Цезарь отправил в рот кусочек лакомства и улыбнулся:
– Спасибо Помпею за то, что он подарил Риму постоянный театр. Мы будем помнить его если не за что-то другое, то хотя бы за это. Что же до Суллы, то он совершил политическую глупость, поступившись властью диктатора. Но не сделай он этого, где бы сейчас был Цезарь?
Луций пожал плечами:
– Наставники учили меня, что Рим изначально был связан с Троей. В незапамятные времена, еще до Ромула и Рема, троянский воитель Эней, спасшийся после падения города, пересек море и высадился в устье Тибра. Его кровь течет в жилах римлян.

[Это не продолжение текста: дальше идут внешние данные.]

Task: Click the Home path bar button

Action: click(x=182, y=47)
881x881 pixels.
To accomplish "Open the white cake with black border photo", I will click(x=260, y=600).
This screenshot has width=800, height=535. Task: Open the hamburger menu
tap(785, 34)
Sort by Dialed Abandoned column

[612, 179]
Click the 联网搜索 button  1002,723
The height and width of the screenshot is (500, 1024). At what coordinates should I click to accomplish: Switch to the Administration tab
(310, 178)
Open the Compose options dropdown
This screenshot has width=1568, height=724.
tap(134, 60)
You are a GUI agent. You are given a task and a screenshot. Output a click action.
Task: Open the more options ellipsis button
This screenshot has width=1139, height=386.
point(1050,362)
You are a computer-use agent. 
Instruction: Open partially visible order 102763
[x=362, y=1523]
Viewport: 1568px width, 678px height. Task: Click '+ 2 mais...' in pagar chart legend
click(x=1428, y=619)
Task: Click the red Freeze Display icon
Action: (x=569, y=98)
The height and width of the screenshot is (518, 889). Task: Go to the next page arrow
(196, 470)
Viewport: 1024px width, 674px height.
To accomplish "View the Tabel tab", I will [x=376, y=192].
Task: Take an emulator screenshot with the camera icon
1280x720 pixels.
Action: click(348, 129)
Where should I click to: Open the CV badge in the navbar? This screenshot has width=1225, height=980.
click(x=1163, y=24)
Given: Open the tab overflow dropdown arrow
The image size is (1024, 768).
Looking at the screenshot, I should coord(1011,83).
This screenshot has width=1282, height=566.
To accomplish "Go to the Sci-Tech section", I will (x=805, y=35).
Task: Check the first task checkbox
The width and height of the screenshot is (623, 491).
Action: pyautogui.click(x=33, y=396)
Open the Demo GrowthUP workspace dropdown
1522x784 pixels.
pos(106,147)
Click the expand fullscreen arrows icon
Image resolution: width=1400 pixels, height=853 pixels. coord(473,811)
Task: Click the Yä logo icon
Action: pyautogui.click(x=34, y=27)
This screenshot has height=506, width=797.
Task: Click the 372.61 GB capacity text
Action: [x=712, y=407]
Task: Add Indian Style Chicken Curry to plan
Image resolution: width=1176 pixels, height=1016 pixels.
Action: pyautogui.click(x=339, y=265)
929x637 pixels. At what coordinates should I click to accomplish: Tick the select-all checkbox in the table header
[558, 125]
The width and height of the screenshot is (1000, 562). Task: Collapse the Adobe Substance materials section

– И по этой причине я должен забросить родной город и перенести столицу в Трою? – хмыкнул Цезарь. – Не спорю, положение на Азиатском побережье может сделать ее важным опорным пунктом между Востоком и Западом, особенно если наши владения распространятся до Парфии и дальше. Но я не стану строить новую столицу на месте Трои. Что же до возможного переезда столицы в Александрию, то, почему рождаются такие слухи, понятно и без объяснений. Между Римом и Египтом ныне существуют особые отношения.